Ciri atau karakter khusus political entrepreneur yang dirangkum dari pandangan pakar sebagai berikut: 1) mensinergikan beragam kompetensi inti organisasi – struktur, sistem, proses; ganjaran – agar memberi manfaat (nilai) bagi publik; 2) melakukan koordinasi, integrasi, sinkronisasi dan simplifikasi (KISS) kegiatan secara efisien, efektif, ekonomis, berkelanjutan berbasis management information system (MIS) yang handal; 3) berpikir kreatif dan bertindak inovatif dalam mengubah tantangan dan ancaman menjadi peluang; 4) memimpin perubahan pola pikir, pola zikir dan revolusi mental ke arah yang lebih baik dan bermakna; 5) mengembangkan strategi pemanfaatan SDM organisasi secara LUBER dan JURDIL– langsung, umum, bebas dan rahasia, serta jujur dan adil; 6) menjadi pioneer bagi aktualisasi dan akulturasi nilai etika, estetika, kinestetika dan etos kerja political entrepreneur; 7) mengembangkan proposisi nilai publik/global yang melokal; 8) mengembangkan jaringan komunikasi global; 9) menghargai keberagaman dan memimpin perubahan budaya; 10) melakukan advokasi internal; 11) membangun komitmen internal-eksternal; 12) mewujudkan nilai etika, estetika, kinestetika dan etos kerja; 13) membudayakan value for public, yaitu aksesibilitas, akseptabilitas, popularitas, kapasitas, responsibilitas, responsivitas, elektabilitas, kapabilitas, produktivitas, efektivitas, akuntabilitas, integritas, responsibilitas dst.

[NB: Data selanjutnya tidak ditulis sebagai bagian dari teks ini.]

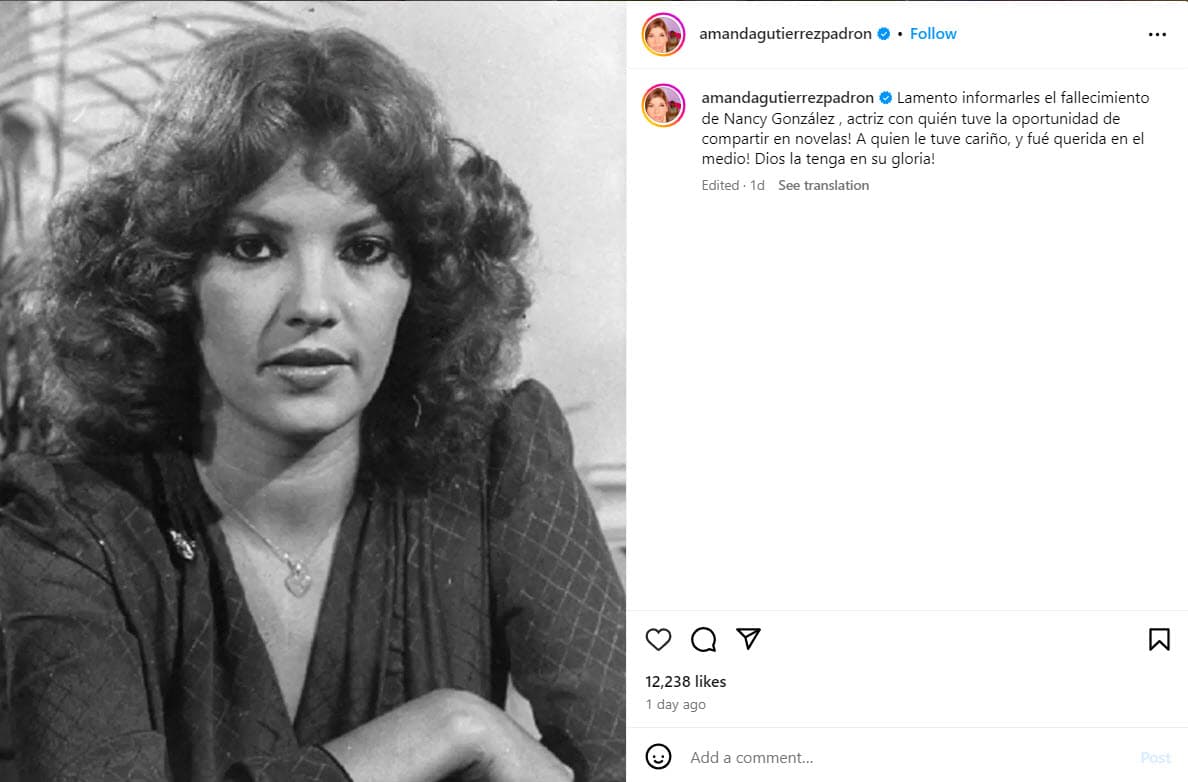This screenshot has width=1188, height=782.
Task: Open more options with the three-dot icon
Action: click(x=1157, y=33)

Keenam, how (bagaimana) cara atau strategi yang tepat untuk menanamkan karakter political entrpreneur? Jawabannya adalah banyak cara tepat yang dapat dipilih dalam mensosialisasikan kreativitas dan inovasi sebagai basis karakter political entrepreneur, mulai dari cara yang radikal sampai pada cara halus dan samar.
Pada prinsipnya, apapun strategi yang diterapkan memiliki tujuan yang sama agar perubahan dan pembaruan dapat terjadi dalam diri individu (warga negara), kelompok, organisasi dan di masyarakat. Sejumlah pakar sepakat bahwa terdapat delapan strategi generik (disingkat 8-C) yang sejatinya diaplikasikan oleh individu atau institusi agar tetap eksis, berkembang dan berdaya saing, yaitu culturalization (pembudayaan), communication (komunikasi) dan atau sosialisasi, connection (koneksi/jejaring), coopetition (persaingan yang membuahkan kerjasama), compromise (kompromi), collaboration (kolaborasi), critical (kritis), creativity (kreativitas).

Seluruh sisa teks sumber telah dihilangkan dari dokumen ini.